Au téléphone, il précise qu’il travaille « de 7h à minuit ». Courses, cuisine, tâches administratives et même 15 minutes de sieste… L’agenda de Maximilien Bridier est bien rôdé. Il a quand même réussi à nous faire une place au milieu de ses rendez-vous afin que l’on puisse s’installer en terrasse et discuter de son arrivée à Tours le 1er décembre 2016.

Il ne voulait pas reprendre un étoilé, et pourtant…

Si on s’intéresse à ce jeune homme de 27 ans, bientôt 28, c’est parce que c’est un entrepreneur qui compte à Tours, et même en Indre-et-Loire. Maximilien Bridier est le chef de La Roche Le Roy, l’un des grands restaurants gastronomiques du département installé tout près de l’A10 mais qui jouit d’un cadre exceptionnel dans un manoir du XVIIIème siècle avec un parc extrêmement apaisant. Dans le mythe collectif tourangeau, La Roche Le Roy c’est la finesse des plats, la qualité des produits, l’audace des plats… Jusqu’à l’an dernier, l’établissement avait même son étoile au Michelin : « mais je l’ai rendue en arrivant » indique le nouveau chef, qui savait de toute façon que les critiques allaient lui retirer d’office n’ayant pas le temps de tester sa cuisine avant de boucler leur nouvelle édition.

EXTRAITS D'ITEMS
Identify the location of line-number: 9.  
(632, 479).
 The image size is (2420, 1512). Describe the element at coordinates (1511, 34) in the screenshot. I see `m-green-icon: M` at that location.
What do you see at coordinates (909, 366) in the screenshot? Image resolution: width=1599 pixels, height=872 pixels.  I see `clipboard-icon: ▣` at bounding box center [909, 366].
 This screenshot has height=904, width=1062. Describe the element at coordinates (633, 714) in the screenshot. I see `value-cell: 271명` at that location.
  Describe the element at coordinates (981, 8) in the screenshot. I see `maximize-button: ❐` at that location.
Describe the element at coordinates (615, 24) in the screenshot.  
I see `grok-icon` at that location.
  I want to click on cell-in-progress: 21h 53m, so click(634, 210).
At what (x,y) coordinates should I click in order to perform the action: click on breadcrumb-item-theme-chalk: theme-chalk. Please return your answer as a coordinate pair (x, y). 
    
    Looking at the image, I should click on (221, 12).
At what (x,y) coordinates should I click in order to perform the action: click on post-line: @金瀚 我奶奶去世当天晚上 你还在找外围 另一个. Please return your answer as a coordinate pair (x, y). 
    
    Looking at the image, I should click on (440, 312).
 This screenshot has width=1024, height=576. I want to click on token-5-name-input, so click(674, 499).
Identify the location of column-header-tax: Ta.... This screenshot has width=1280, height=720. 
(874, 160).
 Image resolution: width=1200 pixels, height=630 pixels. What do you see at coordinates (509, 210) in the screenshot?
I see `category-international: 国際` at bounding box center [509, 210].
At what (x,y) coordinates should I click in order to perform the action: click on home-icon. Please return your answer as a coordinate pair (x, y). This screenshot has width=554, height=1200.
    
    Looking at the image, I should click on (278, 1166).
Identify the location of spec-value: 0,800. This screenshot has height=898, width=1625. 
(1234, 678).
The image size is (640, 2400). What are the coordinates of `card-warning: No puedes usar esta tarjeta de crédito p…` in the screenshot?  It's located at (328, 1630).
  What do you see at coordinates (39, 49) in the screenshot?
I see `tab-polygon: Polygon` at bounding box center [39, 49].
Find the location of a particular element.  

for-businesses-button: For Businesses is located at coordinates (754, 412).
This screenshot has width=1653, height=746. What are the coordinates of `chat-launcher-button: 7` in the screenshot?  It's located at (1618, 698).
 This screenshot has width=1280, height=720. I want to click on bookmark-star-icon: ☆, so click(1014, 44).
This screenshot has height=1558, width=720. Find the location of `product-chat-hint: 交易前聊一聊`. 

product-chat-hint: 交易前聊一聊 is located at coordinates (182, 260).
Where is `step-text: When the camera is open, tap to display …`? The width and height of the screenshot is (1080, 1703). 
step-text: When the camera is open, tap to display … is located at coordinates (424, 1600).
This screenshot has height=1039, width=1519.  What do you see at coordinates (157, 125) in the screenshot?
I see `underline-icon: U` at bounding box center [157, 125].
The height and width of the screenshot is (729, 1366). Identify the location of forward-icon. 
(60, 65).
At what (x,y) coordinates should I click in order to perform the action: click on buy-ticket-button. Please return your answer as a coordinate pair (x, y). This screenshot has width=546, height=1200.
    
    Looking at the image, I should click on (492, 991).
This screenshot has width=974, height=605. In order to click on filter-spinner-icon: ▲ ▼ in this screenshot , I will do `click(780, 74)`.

VOTRE TÂCHE
Écrivez la suite du portrait de Maximilien Bridier, chef de La Roche Le Roy, à partir de sa dernière phrase. Les items ne servent à rien ici.

VOTRE RÉPONSE
Depuis ce jour, Maximilien Bridier travaille pour être à la hauteur du guide rouge. Il espère y faire de nouveau son entrée prochainement, sans fixer de date très claire. Un horizon à 3-4 ans semblerait lui convenir, de toute façon il s’est engagé pour 15 ans en rachetant le restaurant d’Alain Couturier (50 places en salle, 35 en terrasse). Une affaire royale, sans mauvais jeu de mot, pourtant au départ il n’avait pas du tout l’intention d’y aller. S’il cherchait à s’installer dans la région Centre-Val de Loire, ce Blésois de naissance confie qu’il ne voulait pas reprendre un restaurant déjà étoilé :

« perdre une étoile c’est 25% de clientèle en moins la première année, cela risquait donc de m’obliger à licencier du personnel. »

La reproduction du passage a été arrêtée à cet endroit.